-- WORK TO COMPLETE --
Your answer should be only the lines below from the one with "Click the blue grid icon atop the sidebar" to the one with "Screen dimensions: 1024x510", repeated exactly, ends included.

Stored items
##############################

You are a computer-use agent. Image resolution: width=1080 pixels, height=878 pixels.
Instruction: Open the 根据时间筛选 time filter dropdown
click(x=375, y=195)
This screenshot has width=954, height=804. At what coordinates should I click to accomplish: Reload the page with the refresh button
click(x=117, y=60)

##############################

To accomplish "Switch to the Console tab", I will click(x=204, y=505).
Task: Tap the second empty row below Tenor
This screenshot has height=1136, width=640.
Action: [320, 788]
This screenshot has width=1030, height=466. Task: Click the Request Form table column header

##############################

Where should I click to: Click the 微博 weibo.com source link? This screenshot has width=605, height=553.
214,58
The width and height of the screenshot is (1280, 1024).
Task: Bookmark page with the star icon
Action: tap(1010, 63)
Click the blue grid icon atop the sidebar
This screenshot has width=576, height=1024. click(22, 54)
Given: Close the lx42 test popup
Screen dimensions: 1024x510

##############################

-- RESULT OF THE EXERCISE --
Click the blue grid icon atop the sidebar
This screenshot has width=576, height=1024. click(22, 54)
Given: Close the lx42 test popup
Screen dimensions: 1024x510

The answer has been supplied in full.